# WORK INSTRUCTIONS:
Write out every record below exactly as it appears.

# ENTRIES PROVIDED:
'''
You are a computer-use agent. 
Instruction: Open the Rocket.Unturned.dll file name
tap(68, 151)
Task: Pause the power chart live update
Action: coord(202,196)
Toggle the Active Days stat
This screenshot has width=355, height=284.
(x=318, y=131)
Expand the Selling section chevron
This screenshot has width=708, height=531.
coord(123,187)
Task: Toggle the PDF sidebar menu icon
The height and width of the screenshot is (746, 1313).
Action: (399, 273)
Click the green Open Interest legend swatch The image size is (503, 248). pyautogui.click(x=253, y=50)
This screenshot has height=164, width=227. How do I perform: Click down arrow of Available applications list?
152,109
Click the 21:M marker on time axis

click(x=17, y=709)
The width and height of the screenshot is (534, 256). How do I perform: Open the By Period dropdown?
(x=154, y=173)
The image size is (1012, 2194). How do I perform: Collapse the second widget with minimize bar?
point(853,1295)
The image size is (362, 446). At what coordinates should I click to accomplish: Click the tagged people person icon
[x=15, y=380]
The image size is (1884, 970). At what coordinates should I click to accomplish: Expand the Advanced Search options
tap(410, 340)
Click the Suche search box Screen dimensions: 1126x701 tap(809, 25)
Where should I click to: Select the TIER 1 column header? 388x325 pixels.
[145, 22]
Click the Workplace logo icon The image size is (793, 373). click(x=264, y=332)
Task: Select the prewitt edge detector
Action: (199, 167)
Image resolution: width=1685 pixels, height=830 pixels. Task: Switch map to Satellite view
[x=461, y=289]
'''
# RESULT OF THE EXERCISE:
You are a computer-use agent. 
Instruction: Open the Rocket.Unturned.dll file name
tap(68, 151)
Task: Pause the power chart live update
Action: coord(202,196)
Toggle the Active Days stat
This screenshot has width=355, height=284.
(x=318, y=131)
Expand the Selling section chevron
This screenshot has width=708, height=531.
coord(123,187)
Task: Toggle the PDF sidebar menu icon
The height and width of the screenshot is (746, 1313).
Action: (399, 273)
Click the green Open Interest legend swatch The image size is (503, 248). pyautogui.click(x=253, y=50)
This screenshot has height=164, width=227. How do I perform: Click down arrow of Available applications list?
152,109
Click the 21:M marker on time axis

click(x=17, y=709)
The width and height of the screenshot is (534, 256). How do I perform: Open the By Period dropdown?
(x=154, y=173)
The image size is (1012, 2194). How do I perform: Collapse the second widget with minimize bar?
point(853,1295)
The image size is (362, 446). At what coordinates should I click to accomplish: Click the tagged people person icon
[x=15, y=380]
The image size is (1884, 970). At what coordinates should I click to accomplish: Expand the Advanced Search options
tap(410, 340)
Click the Suche search box Screen dimensions: 1126x701 tap(809, 25)
Where should I click to: Select the TIER 1 column header? 388x325 pixels.
[145, 22]
Click the Workplace logo icon The image size is (793, 373). click(x=264, y=332)
Task: Select the prewitt edge detector
Action: (199, 167)
Image resolution: width=1685 pixels, height=830 pixels. Task: Switch map to Satellite view
[x=461, y=289]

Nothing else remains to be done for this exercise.